A subsequent implication of developing such predictive models may include in future applications the prediction of brain anatomical networks in early human brain development (Fan et al., 2011; Brown et al., 2014) and even children and adoslecents (Khundrakpam et al., 2016). Ultimately, this model can serve as a stepping stone to develop more ‘holistic’ brain development prediction models that include cognition such in (Erus et al., 2015) and functional connectivity such in (Smyser et al., 2016). One could also use this model to learn and predict developmental trajectories of extremely preterm infants (Padilla et al., 2015; Rimol et al., 2016). Furthermore, noting the heritability of the brain neuroanatomical shape (Ge et al., 2015), we can further include genetic features to guide the multishape development predictive model. Additionally, recent studies have shown that the shape of subcortical brain regions and cortical folding patterns provide information not available in volumetric measurements that is predictive of disease status, onset and progression in schizophrenia, autism, bipolar disorder, Alzheimer’s disease, and other mental disorders. There is also increasing evidence that genetic variants may have influences on brain morphology that can be captured by shape measurements (Ge et al., 2015; Rekik et al., 2016b). For instance, the development and aging of cortical thickness was shown to correspond to genetic organization patterns in (Fjell et al., 2015). Hence, learning to accurately predict longitudinal changes in brain multishapes would be of great clinical interest and will exhibit a nascent ability to learn more challenging shape evolution models, such as functional shapes (Charlier et al., 2014). Last, in our prediction framework, we assumed that the evolution of multishape at a vertex (or in an ROI) is independent of that at a remote vertex (or in other ROIs). However, this may not be the case in many developmental brain disorders, where patients do not display an impairment of focal growth but rather multi-regional impairment through cortico-cortical networks.
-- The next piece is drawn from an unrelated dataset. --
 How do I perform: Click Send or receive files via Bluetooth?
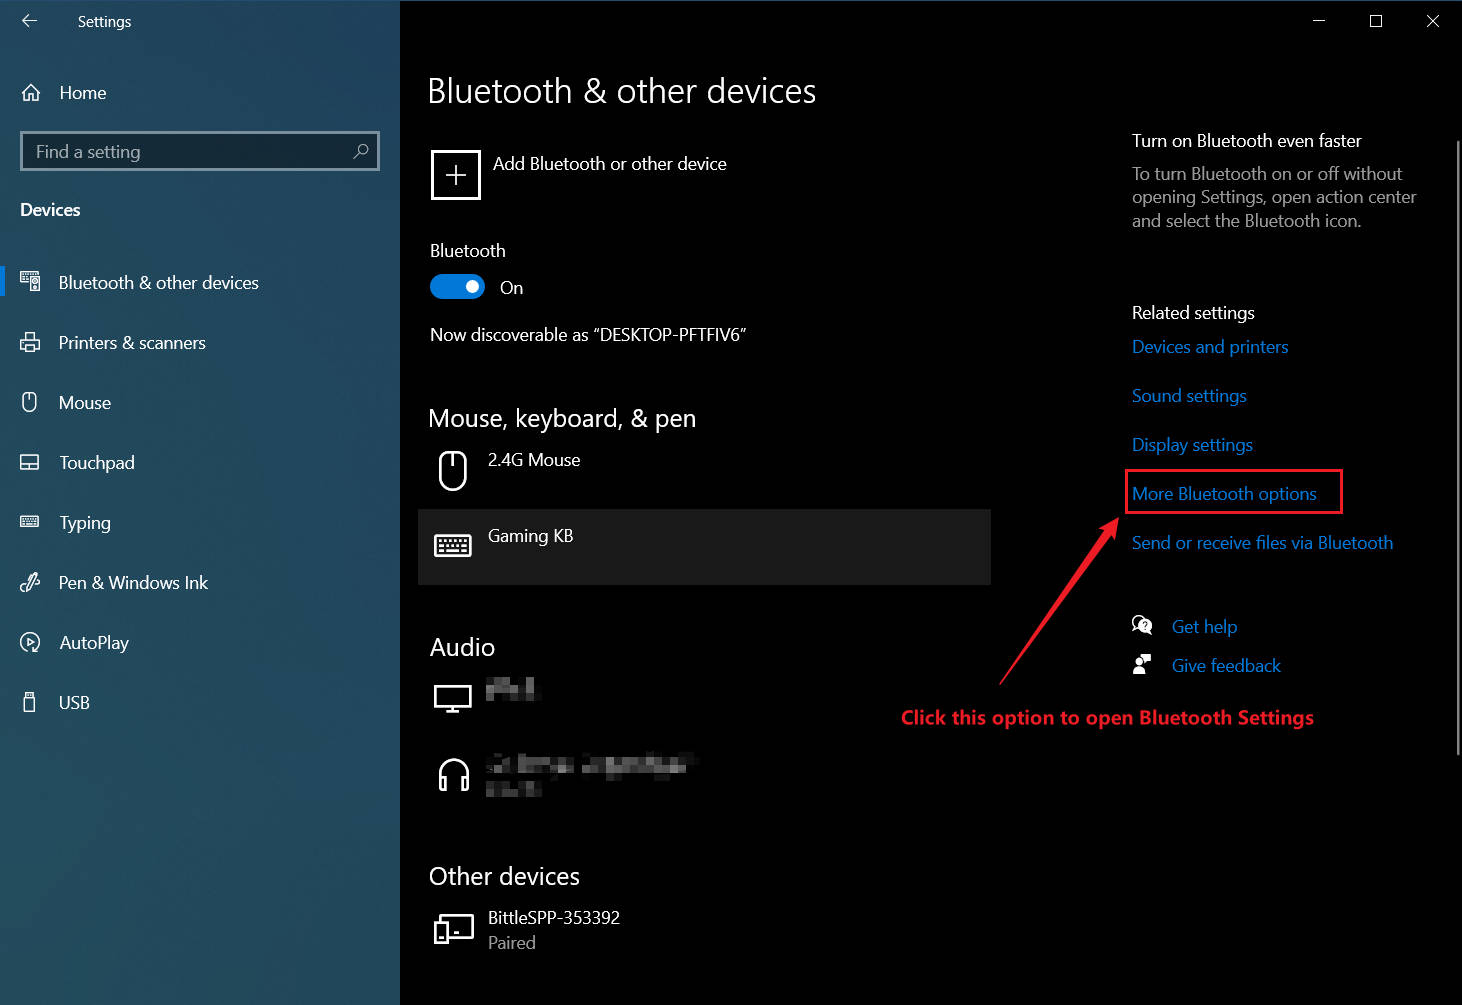[1262, 543]
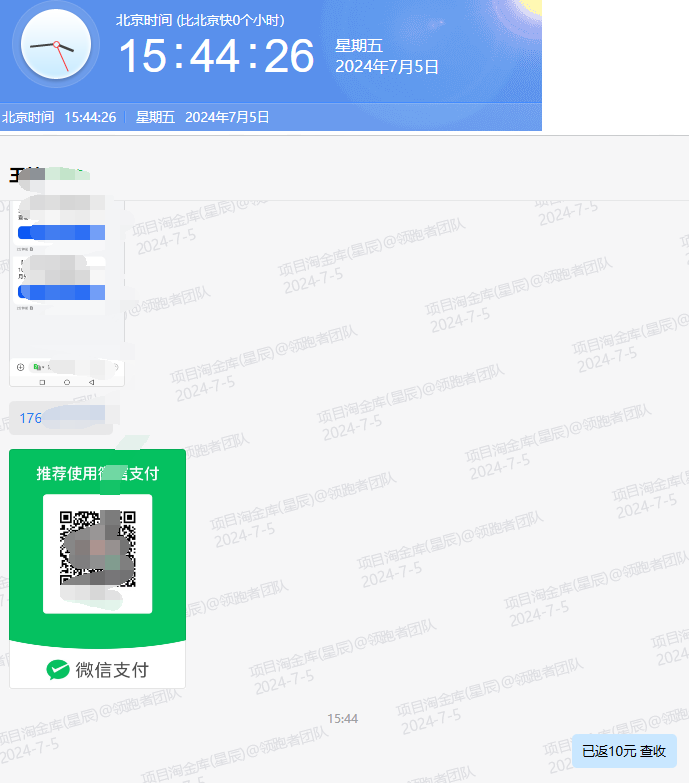Click the plus icon in phone screenshot

click(20, 367)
Thus, integrating a longitudinal regional connectivity covariance into the proposed multishape evolution prediction framework may improve the prediction performance, particularly for clinically implicated infants.

6. Conclusions

Very few models exist on predicting shape development, especially in infants. This is a recently emerging field with high-level meaningful implications in medicine and healthcare. We presented in this work the first generalization of the developing shape prediction model to multishape, which include cortical surfaces and diffusion fiber tracts. The proposed multishape prediction framework can be further tailored to examine and predict development, ageing, disease/disorder progression, recovery after treatment or a therapeutic intervention, without the need to further acquire subject-specific longitudinal imaging (using a single measurement in time). Eventually, we envision to build models that not only capture and predict time-varying anatomy but also time-varying function and cognition.